Model Composer Hub - 2021.2 English

Control implementation of the model.

Description

The Model Composer Hub block controls the behavior of the Vitis Model Composer tool.

You can specify the targeted design flow for the generated output, the directory path for the output, and the desired device and design clock frequency using the following tabs.

• The Code Generation tab provides options to select the output flow through Subsystem name, Code directory, Target, and Create testbench options.
• The Hardware tab helps with device or board selection. You can specify clock frequency and throughput factor for the model.
• The Feedback tab is used to provide feedback to the tool developers, and suggestions to improve the tool.

Library

Tools

Data Type Support

Data type support is not applicable to the Model Composer Hub block.

Parameters

Figure 1. Model Composer Block Parameters

Code Generation tab

Subsystem name

Enter a subsystem name that contains only Model Composer blocks.

Code directory

Enter the output directory name with the complete path, or use the Browse button to provide a path.

Target

Target settings are shown in the following table.

Table 1. Target Settings

Setting	Description
IP Catalog	Select IP Catalog to export the design to the Vivado IP Catalog. After C/C++ code generation, Vitis High-Level Synthesis (HLS) is invoked to synthesize the C code and create a project that can be exported as an IP to the Vivado IP Catalog.
System Generator	Select System Generator to export the design to HDL blockset. After C/C++ code generation, Vitis High-Level Synthesis (HLS) is invoked to synthesize the C code and create an RTL solution that can be used as a Vitis HLS block in a HDL model.
HLS C++ code	Select HLS C++ code to compile the design model into C++ code.
AI Engines	This is the default selection which allows you to generate the dataflow graph code and verify it using the AIE Simulation.

Compiler options

When enabled, this option provides control over compiler debug options, execution target options etc.

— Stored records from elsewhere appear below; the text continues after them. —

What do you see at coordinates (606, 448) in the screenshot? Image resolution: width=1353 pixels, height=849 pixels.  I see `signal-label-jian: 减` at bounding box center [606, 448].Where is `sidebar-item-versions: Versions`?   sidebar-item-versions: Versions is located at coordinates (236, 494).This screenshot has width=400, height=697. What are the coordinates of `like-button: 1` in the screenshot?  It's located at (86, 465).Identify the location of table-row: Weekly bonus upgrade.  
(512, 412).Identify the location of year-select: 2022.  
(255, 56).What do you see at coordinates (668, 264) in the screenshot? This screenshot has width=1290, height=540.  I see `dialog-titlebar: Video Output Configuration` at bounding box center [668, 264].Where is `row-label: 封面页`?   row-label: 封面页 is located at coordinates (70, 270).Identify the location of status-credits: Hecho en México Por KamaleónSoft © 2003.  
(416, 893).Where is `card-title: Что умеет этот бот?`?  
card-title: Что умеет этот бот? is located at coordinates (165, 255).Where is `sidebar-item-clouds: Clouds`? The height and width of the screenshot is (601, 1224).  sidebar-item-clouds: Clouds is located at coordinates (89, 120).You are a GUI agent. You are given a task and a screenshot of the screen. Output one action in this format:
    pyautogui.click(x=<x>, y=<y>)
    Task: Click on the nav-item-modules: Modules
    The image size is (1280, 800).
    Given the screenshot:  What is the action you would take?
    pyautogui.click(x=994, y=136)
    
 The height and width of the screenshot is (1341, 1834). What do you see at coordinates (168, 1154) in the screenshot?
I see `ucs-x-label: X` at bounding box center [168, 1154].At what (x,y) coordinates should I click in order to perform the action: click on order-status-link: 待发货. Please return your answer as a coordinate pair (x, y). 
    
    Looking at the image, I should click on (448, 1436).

Note: This option is only available when the target is AI Engines.

Create testbench

When enabled, Model Composer generates the test vectors while generating the code.

Run AIE Simulation

This option is only available if Create testbench is selected. When enabled, it runs the AIE simulation after code generation.

Note: This option is only available when the target is AI Engines.

Collect profiling statistics and enable 'printf' for debugging

When enabled, this option allows profiling data to be collected for analysis.

Note: This option is only available when the target is AI Engines.

Collect data for Vitis Analyzer

When enabled, this option provides a summary of the simulation results which can be viewed in the Vitis Analyzer.

Note: This option is only available when the target is AI Engines.

Open Vitis Analyzer

Click to invoke the Vitis Analyzer tool.

Note: This option is only enabled after AIE Simulation has been ran at least once after enabling the Collect Data for Vitis Analyzer option.

Plot AIE Simulation output and estimate throughput

When enabled, this option logs simulation data and allows visualization of the output of an AI Engine subsystem.

Note: This option is only available when the target is AI Engines.

Generate Hardware Image

When this option is enabled, the tool generates a boot image which can be programmed on a Versal device.

Note: This option is only available to select when a valid platform is specified in the Hardware tab.

Create and run testbench

If selected, Model Composer runs simulation and generates test vectors while generating code.

Important: This option is only available when the target is set to IP Catalog, System Generator, or HLS C++ code.

Testbench stack size

This parameter prompts you to enter a larger stack size.

When Create and run testbench is enabled, the Testbench stack size option specifies the size of the testbench stack frame during C simulation (CSIM). Occasionally, the default stack frame size of 10 MB allocated for execution of the testbench may be insufficient to run the test, due to large arrays allocated on the stack and/or deep nesting of sub-systems. Typically when this happens, the test would fail with a segmentation fault and an associated error message. In such a case you may opt to increase the size of the stack frame and rerun the test.

Hardware tab

Platform

By default no platform is specified. Selecting Specify Platform from the dropdown, allows you to specify a valid hardware platform by browsing to a particular location. It is not mandatory to specify a platform for generating the data-flow graph code.

The following options are available only when the target is set to IP Catalog, System Generator, or HLS C++ code:

Project device

Specifies the current target part or board platform for the Model Composer model.

Clicking the browse button (…) next to Project device displays the Device Chooser dialog box, which allows you to select the board or part to which your design is targeted. Vitis Model Composer obtains board and device data from the Vivado database.

FPGA clock frequency

Specifies the clock frequency in MHz for the Xilinx device. This frequency is passed to the downstream tool flow.

Throughput factor

Specifies the number of samples processed per clock to increase the throughput. A larger factor increases hardware resource usage. The throughput factor must be between 1 and 16.

Feedback tab

This tab requests feedback to the tool developers, and suggestions to improve the tool. It points to a weblink that opens a survey that can be completed in less than 3 minutes.